Domicile is generally determined by an intent to permanently establish a residence, and many states, such as Ohio and Minnesota, have established a bright line rule of spending a statutorily defined period of time in a state. While Minnesota and Ohio both have a similar 183-day rule to establish residency, the rules differ in their applicability. Ohio’s 183 contact period test results in a presumption of residence, while Minnesota’s 183-day rule is a bright line test. Illinois, on the other hand, determines domicile solely based on a subjective intent standard. See Illinois Section 100.3020 Resident (IITA Section 301) (d). The summer of 2014’s NBA offseason highlights the challenges athletes will encounter in determining their tax domicile.

To build the next super basketball team, the Cleveland Cavaliers have engaged in a variety of player transactions this summer. LeBron James signed with the Cavaliers as a free agent to bring his talents back to northeastern Ohio from Miami, Florida, and Andrew Wiggins, along with other assets, was shipped off to the land of 10,000 lakes in exchange for all-star Kevin Love. With all of these changes, each of these players is going to need a championship caliber tax professional to determine their tax domicile for 2014.

Andrew Wiggins is from Toronto, played basketball at the University of Kansas, was drafted by the Cleveland Cavaliers, and then traded to the Minnesota Timberwolves. Any one of these four places are potential tax domiciles for Mr. Wiggins, but Mr. Wiggins isn’t in Kansas anymore. If Mr. Wiggins intends to make Minnesota his home for a permanent or indefinite period of time, then Minnesota will likely be considered his tax domicile.
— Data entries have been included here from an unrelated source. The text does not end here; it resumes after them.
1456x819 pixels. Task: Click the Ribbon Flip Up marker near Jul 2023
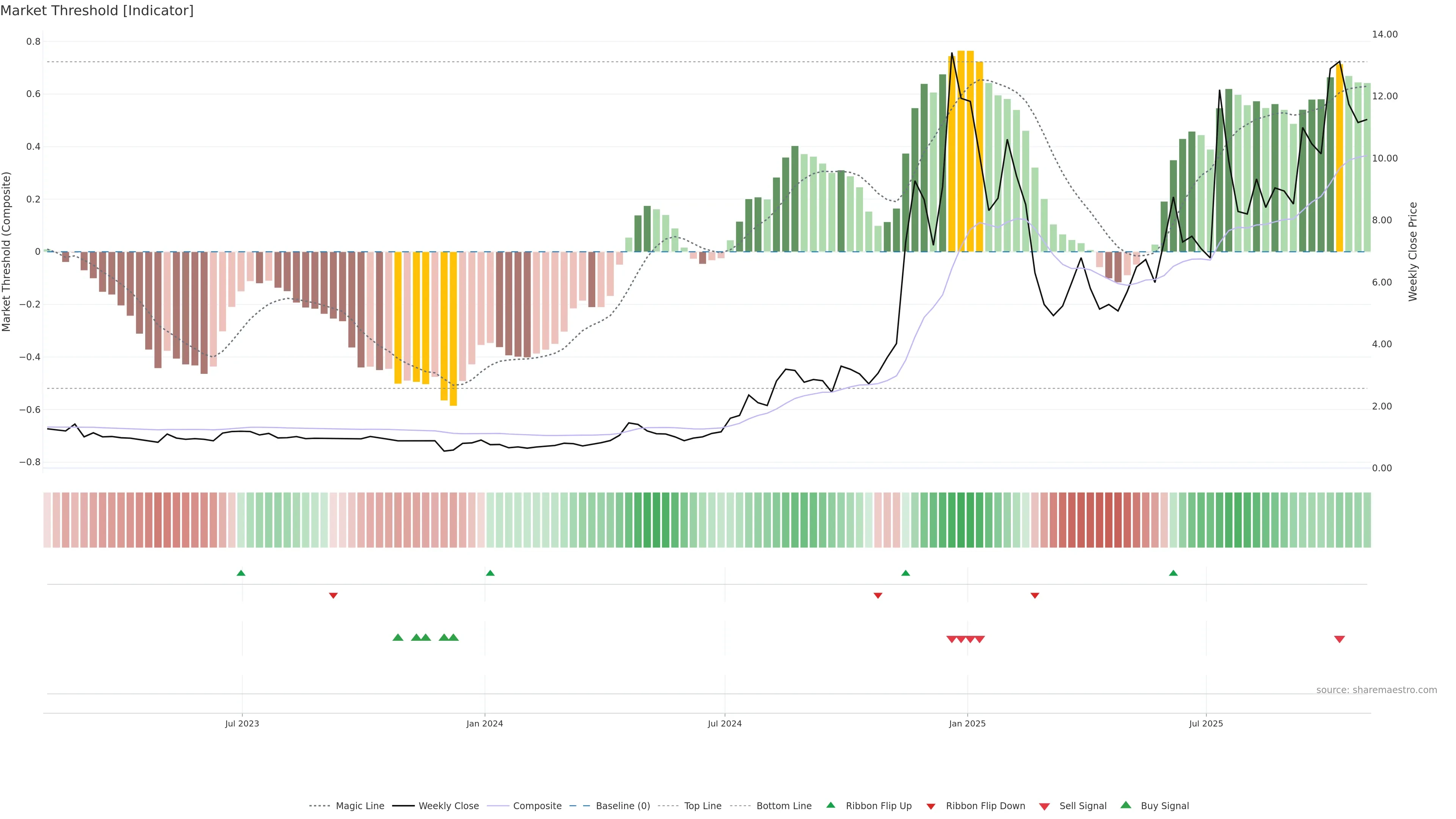pyautogui.click(x=241, y=573)
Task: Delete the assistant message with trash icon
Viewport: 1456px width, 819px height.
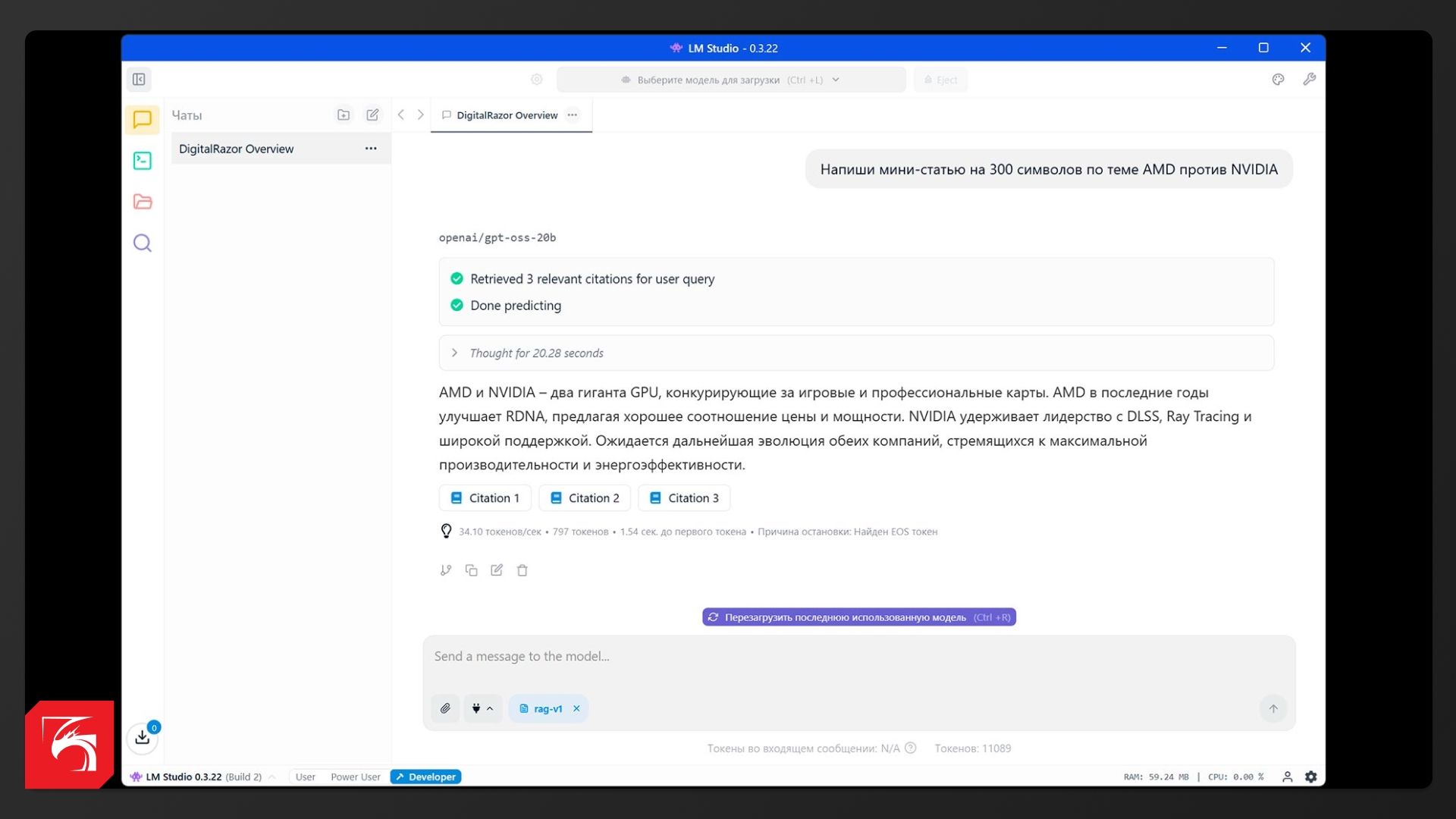Action: [522, 570]

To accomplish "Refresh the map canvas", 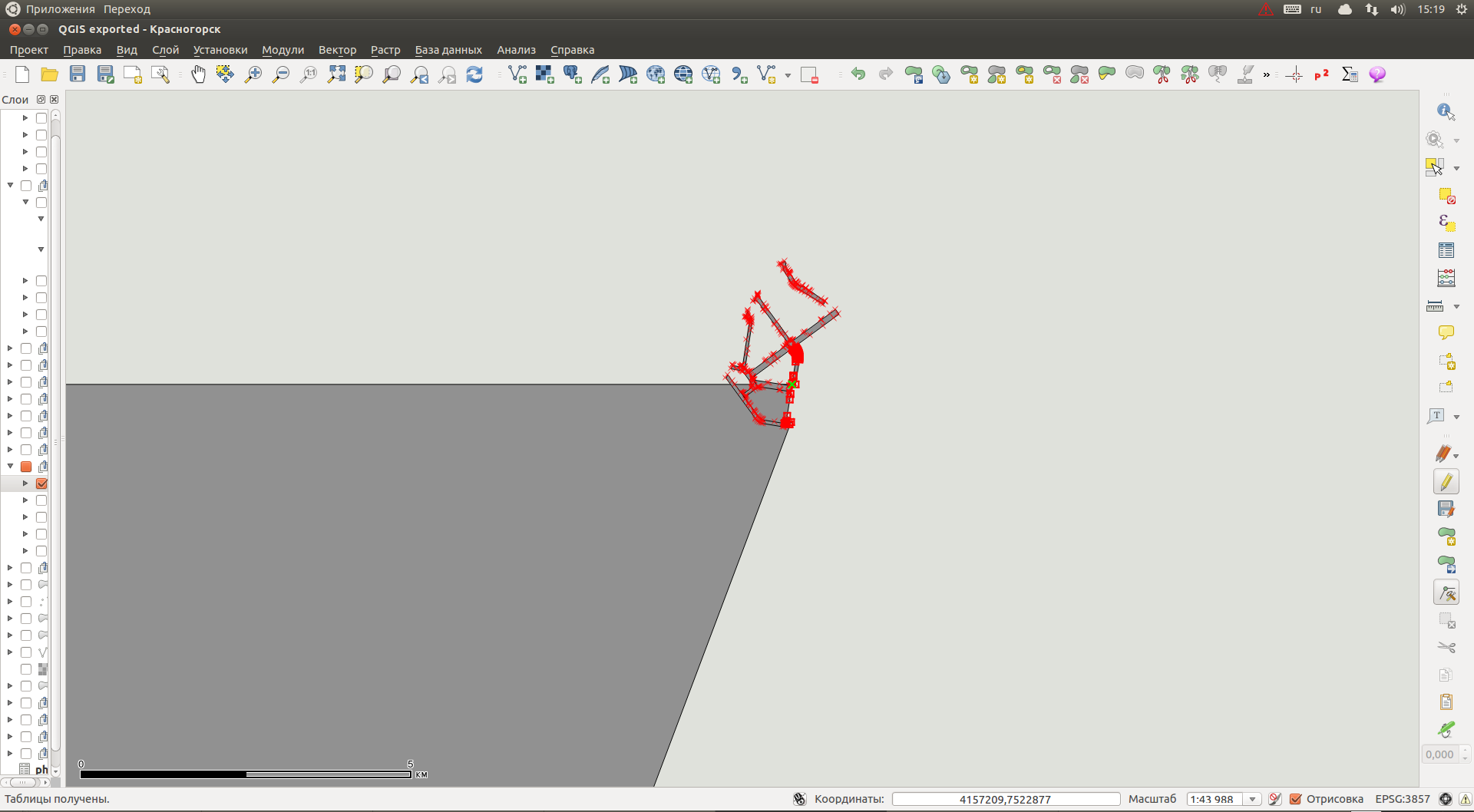I will pos(474,74).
However, if he maintains a home in Minnesota, but intends to make someplace else his permanent residence, then Mr. Wiggins will not be considered a Minnesota resident. He will have failed to meet the state’s 183-day rule for his 2014 tax year, and will have to pay tax only on income earned in Minnesota. Mr. Wiggins will be required to keep accurate records to verify that he spent more than 183 days out of state. Evidence considered to establish a domicile includes:

  • Location of residence or residences and the duration owned or rented
  • Address where mail is received
  • Location of employment and where wages are earned
  • Duration of a player contract
  • Investment in or management of a business
  • Charity work
  • Amount of time spent in state versus out the state (many states use a 183-day rule)
  • State where the athlete is registered to vote
  • State where the athlete’s drivers license is issued, vehicle registration or other licenses and permits
  • Where the athlete’s children attend school or qualify for in-state tuition
  • Membership in country clubs, social, or athletic organizations

LeBron James, on the other hand, has things much easier, and not just because he can now lob layup passes to Kevin Love and receive alley-oop passes from Kyrie Irving. LeBron James will either be considered to be domiciled in Ohio or Florida. Florida does not have an income tax. Therefore, a principal tax consideration for LeBron should be to shield as much of his income from being subject to Ohio income tax. However, it is not a positive factor that his Miami home is listed for sale. LeBron James may have waited till early July to make his “Decision Part II” for one very important reason: He will have less than 183 contact periods in Ohio (assuming of course that he did not have contact periods earlier this year in Ohio, nevertheless, it still illustrates the rule), to not be presumed domiciled in Ohio pursuant to O.R.C. § 5747.24. By not being considered an Ohio resident for 2014, LeBron has potential to save an enormous amount in Ohio income tax.